Anatomy of a Fall

Did she do it? For most of Justine Triet’s absorbing Anatomy of a Fall, which won the Palme d’Or and has garnered five Oscar nominations, we hope she didn’t, but we’re never sure. “She” is Sandra Voyter (Sandra Hüller), a novelist born in Germany but, until recently, living in France with her French husband Samuel (Samuel Theis). Samuel, it appears, has fallen from an attic window to his death on the snowy ground below. But did he fall or was he, uh, guided? Accident, suicide, or homicide? And does any of this truly matter? Is our fascination with courtroom dramas leading us to look in the wrong direction?

The script, by Triet and her partner Arthur Harari, is an anatomy of something, all right. A mere murder mystery is not on the agenda; the mystery here is the deeper mystery of relationships, how they start, how they endure or fail. Nevertheless, I came to develop a sharp empathy with Sandra’s lawyer and former lover, the graying and mordant Vincent (Swann Arlaud), who knows that it doesn’t matter if his client did it or not, but if he can convince a judge of her innocence. She does not make it easy for him. Nobody in this family is easy, not even Sandra’s young son Daniel (Milo Machado-Graner), who is almost blind from an accident incurred when Samuel was supposed to be watching him. His near-blindness, though, is not what makes him difficult.

In someone else’s hands, when a bit of family drama falls into the legal thriller you’d been expecting, or when courtroom struggles interrupt the family drama you’ve been enjoying, the result might be frustrating. But Triet weaves the two threads together delicately, so that they feel like an organic whole, yet with the two sides occasionally commenting on each other. The argument we hear between Sandra and Samuel, which he secretly recorded and saved onto a USB stick, sounds authentically awful and hurtful, and neither party comes off at all well, which is usually how these things go. But does it mean anything? What, if anything, does it say about motive? And why do both the prosecutor and Vincent sound as though they’re arguing beside the point? The prosecutor’s arguments are grounded in logic, but when are people ever logical?

In this case, so many resentments have built up on both sides, born of insecurity, that when husband and wife look at each other what they see is their own frailty. Anatomy of a Fall uses the legal mystery as a launchpad to scrutinize the people onscreen, who often don’t act according to their best interests — even Daniel has his unrelatable moments, conducting a dangerous experiment on the family dog. (The dog comes through fine; the incident is set up to prove something else, so knowing the dog lives isn’t really a spoiler.) The movie runs well north of two hours but feels tight. Triet has the gift of making even seemingly non-essential scenes or shots feel they’re there for a good reason, even if only as part of the fabric of the story. Like any good family drama, and any good legal thriller, the plot keeps popping off revelations that put a spin on everything we’ve seen.
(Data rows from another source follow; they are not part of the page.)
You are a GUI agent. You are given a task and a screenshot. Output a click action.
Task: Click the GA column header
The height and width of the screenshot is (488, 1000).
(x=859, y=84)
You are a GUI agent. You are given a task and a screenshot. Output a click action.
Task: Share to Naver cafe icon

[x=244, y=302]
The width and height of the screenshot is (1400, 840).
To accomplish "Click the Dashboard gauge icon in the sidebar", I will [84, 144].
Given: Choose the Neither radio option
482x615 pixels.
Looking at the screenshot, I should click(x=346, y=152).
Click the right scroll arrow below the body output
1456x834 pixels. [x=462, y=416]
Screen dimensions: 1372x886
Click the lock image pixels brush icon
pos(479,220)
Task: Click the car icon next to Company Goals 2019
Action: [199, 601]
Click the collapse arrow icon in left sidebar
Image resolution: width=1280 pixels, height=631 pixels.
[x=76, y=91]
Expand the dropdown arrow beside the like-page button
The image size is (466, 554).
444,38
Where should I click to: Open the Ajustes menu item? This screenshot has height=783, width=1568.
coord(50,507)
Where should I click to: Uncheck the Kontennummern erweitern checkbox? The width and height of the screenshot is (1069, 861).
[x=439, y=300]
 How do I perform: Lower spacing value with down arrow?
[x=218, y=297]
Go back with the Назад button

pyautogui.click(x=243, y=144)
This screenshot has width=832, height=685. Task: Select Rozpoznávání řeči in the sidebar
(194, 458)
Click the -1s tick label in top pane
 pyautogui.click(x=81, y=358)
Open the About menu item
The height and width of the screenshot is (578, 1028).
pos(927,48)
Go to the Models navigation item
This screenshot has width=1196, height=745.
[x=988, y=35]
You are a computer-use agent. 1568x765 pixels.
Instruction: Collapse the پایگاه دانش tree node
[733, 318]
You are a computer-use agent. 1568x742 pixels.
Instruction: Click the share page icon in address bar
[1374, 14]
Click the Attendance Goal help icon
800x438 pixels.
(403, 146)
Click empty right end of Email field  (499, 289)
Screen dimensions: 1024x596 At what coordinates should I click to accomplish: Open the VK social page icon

Sandra Hüller is having quite a season, Oscar-nominated for her work here and also starring in another multiple nominee, The Zone of Interest. Here she walks a thin line between helping us believe in Sandra and keeping it ambiguous whether we should believe her. I never doubted why Sandra may have done anything she did; what I still don’t quite know is whether she did anything, and the movie is no help. A verdict is reached, but the movie doesn’t necessarily agree — or disagree — with it and isn’t interested in selling it to us, either. Hüller is backed up in every corner by compelling co-stars, including Samuel Theis, who makes his only real scene count and resonate with fear and rage. I’m not sure, though, if Anatomy of a Fall is for the kind of moviegoer who needs a clearcut ending where nothing is left for the imagination to dwell on. It’s definitely more for the dwellers, the art-house fans who like their movies to talk to them plain, adult to adult.